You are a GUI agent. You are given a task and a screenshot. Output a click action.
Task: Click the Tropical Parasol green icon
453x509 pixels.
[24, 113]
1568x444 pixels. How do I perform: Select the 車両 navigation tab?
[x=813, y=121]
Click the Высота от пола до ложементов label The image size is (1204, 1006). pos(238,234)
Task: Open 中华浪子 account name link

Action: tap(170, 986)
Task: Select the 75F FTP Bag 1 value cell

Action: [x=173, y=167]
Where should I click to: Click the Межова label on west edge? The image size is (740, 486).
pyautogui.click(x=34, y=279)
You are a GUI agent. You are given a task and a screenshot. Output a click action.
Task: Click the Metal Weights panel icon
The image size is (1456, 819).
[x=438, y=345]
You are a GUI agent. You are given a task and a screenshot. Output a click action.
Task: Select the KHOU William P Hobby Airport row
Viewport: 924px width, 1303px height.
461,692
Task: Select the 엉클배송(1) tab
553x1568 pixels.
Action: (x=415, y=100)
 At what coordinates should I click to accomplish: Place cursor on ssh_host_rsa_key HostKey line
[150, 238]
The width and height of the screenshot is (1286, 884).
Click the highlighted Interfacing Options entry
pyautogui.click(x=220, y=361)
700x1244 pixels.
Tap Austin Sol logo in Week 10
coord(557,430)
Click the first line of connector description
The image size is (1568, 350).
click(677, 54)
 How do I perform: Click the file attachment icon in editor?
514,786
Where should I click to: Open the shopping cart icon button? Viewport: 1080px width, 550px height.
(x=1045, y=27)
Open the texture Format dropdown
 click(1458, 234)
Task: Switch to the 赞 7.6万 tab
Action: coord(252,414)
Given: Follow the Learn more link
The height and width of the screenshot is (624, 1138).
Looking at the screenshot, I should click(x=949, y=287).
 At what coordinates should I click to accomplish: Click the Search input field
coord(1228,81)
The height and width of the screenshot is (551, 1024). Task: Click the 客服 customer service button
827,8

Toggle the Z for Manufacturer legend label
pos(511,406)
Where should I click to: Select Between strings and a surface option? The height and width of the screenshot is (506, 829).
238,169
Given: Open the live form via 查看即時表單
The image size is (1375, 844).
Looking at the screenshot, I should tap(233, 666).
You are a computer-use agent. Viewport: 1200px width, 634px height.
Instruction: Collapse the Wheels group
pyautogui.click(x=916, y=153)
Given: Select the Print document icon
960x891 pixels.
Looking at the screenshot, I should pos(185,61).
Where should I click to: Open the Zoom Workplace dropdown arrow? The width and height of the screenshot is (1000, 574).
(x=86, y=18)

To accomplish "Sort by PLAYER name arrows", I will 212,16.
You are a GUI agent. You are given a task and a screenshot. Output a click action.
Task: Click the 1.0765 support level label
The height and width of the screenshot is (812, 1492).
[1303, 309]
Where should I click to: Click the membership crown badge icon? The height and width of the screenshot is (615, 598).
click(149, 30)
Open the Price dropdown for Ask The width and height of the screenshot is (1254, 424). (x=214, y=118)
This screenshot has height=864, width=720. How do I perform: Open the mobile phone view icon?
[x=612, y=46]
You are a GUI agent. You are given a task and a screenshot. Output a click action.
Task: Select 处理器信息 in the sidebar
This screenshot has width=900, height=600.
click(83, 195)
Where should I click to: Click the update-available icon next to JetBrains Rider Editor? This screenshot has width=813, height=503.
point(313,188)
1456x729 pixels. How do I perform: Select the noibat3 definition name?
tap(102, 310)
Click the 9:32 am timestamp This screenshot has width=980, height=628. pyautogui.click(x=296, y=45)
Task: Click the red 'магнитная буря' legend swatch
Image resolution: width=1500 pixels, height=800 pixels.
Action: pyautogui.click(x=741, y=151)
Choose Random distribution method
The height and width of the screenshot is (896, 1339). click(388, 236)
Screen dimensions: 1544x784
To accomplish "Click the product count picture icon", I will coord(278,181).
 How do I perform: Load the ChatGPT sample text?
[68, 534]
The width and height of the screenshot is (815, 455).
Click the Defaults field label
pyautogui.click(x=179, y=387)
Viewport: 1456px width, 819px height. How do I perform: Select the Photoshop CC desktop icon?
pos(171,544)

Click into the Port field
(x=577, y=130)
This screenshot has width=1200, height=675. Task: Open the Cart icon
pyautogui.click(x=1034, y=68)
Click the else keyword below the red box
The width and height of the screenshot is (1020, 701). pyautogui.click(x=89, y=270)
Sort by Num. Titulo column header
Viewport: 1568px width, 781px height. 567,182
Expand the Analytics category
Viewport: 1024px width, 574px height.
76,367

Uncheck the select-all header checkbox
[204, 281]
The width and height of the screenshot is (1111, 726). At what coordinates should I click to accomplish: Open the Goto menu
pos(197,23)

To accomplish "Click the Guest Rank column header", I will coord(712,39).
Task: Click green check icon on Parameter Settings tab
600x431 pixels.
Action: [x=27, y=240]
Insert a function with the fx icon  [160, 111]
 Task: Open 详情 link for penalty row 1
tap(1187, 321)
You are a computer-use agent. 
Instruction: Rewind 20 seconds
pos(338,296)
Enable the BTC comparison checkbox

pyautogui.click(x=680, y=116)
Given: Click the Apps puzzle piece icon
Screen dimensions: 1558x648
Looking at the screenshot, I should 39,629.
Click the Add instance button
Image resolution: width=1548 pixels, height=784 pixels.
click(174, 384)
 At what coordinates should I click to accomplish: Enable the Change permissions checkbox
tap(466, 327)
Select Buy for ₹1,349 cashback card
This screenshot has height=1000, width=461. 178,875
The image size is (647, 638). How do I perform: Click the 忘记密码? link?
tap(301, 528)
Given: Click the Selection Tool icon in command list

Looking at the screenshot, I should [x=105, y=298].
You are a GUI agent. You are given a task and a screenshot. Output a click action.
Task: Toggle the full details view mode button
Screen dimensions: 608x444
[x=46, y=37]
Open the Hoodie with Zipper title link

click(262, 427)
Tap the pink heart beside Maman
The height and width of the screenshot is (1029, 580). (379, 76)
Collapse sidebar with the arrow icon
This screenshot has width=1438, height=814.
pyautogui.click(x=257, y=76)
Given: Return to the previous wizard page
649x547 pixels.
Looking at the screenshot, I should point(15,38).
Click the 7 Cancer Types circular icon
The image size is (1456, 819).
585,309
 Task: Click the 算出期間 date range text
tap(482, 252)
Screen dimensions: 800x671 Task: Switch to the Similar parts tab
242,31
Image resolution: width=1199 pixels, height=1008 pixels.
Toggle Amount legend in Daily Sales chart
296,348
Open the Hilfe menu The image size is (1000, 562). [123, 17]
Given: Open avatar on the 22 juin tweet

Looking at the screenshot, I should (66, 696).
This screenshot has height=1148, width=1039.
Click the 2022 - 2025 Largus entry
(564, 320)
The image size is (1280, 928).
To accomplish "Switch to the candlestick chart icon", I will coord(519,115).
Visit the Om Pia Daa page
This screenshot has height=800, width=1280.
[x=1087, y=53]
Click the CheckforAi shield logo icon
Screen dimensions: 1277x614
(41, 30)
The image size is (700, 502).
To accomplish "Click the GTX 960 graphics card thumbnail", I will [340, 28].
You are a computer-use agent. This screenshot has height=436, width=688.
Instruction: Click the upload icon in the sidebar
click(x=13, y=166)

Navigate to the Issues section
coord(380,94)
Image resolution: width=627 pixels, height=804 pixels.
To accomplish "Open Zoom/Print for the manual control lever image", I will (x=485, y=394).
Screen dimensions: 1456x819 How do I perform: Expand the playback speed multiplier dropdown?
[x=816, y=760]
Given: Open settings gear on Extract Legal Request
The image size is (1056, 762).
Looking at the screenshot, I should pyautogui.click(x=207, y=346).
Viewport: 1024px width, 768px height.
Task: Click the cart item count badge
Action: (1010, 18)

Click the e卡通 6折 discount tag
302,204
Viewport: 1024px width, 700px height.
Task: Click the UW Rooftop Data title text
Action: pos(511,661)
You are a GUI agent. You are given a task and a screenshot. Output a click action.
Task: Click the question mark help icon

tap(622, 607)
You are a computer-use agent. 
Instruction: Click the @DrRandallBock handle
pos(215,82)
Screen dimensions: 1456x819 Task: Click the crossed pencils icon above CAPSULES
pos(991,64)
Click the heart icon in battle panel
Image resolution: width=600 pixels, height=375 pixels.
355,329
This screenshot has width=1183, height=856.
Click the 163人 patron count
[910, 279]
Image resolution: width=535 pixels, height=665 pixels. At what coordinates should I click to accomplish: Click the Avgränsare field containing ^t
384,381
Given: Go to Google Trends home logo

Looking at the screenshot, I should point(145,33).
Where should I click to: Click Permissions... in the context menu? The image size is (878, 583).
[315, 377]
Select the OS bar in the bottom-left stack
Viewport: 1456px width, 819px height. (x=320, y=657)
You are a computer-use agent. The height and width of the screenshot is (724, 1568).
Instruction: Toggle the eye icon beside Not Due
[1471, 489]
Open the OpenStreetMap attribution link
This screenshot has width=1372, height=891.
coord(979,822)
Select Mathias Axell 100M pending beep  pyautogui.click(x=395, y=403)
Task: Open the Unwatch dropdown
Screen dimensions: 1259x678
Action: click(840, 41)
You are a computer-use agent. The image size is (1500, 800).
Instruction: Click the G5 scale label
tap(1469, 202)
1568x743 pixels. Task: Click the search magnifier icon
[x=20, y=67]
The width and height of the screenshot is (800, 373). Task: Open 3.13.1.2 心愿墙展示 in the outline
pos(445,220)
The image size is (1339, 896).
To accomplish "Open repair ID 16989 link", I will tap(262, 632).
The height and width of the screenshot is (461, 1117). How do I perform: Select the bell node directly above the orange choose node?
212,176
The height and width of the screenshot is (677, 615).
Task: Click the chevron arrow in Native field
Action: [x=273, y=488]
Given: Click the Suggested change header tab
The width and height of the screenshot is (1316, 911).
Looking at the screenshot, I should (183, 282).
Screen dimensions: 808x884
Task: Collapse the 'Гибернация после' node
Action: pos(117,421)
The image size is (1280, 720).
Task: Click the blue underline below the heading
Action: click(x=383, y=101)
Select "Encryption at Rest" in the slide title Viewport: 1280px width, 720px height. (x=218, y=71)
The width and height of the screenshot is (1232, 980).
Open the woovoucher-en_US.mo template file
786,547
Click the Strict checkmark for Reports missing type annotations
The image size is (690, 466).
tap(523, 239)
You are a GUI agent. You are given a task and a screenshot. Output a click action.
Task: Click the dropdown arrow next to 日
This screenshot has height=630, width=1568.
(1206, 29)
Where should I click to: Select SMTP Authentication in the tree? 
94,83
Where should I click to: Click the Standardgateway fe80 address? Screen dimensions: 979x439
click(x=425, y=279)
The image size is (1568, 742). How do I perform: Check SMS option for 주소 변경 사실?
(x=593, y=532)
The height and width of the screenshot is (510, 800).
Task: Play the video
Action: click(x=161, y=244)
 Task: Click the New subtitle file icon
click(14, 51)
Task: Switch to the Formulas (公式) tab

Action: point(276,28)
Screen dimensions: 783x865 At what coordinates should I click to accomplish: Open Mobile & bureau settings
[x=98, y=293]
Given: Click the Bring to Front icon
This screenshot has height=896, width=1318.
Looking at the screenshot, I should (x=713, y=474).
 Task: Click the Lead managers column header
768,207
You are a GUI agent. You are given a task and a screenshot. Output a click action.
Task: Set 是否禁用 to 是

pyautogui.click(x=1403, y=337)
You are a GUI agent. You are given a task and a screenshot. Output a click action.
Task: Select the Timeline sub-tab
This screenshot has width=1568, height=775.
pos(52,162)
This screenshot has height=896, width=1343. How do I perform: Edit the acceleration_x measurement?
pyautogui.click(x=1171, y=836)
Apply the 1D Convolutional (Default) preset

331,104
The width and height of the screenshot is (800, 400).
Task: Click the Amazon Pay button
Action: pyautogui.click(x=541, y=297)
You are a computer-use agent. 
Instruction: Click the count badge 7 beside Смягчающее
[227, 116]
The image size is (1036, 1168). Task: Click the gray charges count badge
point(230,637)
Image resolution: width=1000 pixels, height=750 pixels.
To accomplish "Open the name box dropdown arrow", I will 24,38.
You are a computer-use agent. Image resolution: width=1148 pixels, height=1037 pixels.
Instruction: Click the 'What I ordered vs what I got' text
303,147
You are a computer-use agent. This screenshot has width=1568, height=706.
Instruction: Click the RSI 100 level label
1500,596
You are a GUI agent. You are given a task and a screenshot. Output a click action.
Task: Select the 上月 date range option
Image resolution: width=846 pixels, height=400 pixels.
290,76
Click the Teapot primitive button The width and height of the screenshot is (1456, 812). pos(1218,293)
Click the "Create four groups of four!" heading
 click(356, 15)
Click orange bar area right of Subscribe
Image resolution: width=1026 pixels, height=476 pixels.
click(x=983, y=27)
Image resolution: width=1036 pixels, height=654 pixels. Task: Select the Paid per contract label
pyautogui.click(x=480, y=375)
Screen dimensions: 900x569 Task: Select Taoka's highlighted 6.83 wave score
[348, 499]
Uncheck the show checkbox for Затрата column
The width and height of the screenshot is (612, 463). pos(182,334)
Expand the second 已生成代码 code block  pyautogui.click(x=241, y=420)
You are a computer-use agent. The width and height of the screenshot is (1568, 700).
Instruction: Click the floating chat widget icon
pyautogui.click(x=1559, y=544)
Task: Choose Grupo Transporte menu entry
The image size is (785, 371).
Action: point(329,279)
-*-
- _PROBLEM REQUIREMENTS_
Lay out the data from the line containing "Expand the Analytics category" through the line containing "I will coord(712,39)." as a JSON list of strings, one string per line, leaving out blank lines.

- _THE REPLY_
[
  "Expand the Analytics category",
  "Viewport: 1024px width, 574px height.",
  "76,367",
  "Uncheck the select-all header checkbox",
  "[204, 281]",
  "The width and height of the screenshot is (1111, 726). At what coordinates should I click to accomplish: Open the Goto menu",
  "pos(197,23)",
  "To accomplish \"Click the Guest Rank column header\", I will coord(712,39)."
]